_What the task asks_
Look through the entries below. Report each line that has the word "computer" in it.

[Saved data entries]
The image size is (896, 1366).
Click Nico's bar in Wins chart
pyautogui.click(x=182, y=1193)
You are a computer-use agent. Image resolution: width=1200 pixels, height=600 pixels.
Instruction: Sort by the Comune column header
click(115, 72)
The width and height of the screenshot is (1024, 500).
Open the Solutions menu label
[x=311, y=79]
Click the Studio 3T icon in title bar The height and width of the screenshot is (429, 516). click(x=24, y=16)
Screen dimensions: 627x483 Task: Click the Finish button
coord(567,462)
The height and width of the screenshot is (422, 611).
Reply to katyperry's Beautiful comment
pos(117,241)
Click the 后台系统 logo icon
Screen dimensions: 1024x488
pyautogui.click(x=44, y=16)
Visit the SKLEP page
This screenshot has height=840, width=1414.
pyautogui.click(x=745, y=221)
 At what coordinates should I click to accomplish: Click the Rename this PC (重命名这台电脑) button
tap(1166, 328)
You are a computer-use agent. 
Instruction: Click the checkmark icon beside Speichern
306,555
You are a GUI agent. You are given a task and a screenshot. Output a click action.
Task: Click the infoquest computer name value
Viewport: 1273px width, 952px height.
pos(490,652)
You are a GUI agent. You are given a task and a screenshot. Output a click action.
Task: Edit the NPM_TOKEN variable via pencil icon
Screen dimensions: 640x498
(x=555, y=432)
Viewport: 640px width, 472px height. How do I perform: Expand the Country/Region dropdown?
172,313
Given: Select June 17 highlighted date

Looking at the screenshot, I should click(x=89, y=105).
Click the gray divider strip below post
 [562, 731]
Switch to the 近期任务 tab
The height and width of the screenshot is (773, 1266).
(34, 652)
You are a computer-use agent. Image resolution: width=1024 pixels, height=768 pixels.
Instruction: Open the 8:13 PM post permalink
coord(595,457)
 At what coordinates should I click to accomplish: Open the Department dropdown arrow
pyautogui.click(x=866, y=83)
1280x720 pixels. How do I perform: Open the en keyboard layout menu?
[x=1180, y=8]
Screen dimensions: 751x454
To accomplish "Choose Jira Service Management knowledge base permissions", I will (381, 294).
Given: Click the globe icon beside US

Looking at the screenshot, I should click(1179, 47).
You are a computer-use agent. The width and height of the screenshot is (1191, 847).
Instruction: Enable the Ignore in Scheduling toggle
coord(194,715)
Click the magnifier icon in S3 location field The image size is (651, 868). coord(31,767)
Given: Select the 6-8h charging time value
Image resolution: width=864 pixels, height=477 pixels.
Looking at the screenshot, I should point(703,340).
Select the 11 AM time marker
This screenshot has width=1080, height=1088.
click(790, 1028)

_Task answer_
You are a computer-use agent. Image resolution: width=1200 pixels, height=600 pixels.
You are a computer-use agent. 
Task: Click the infoquest computer name value
You are a computer-use agent. Image resolution: width=1024 pixels, height=768 pixels.
You are a computer-use agent. The width and height of the screenshot is (1191, 847).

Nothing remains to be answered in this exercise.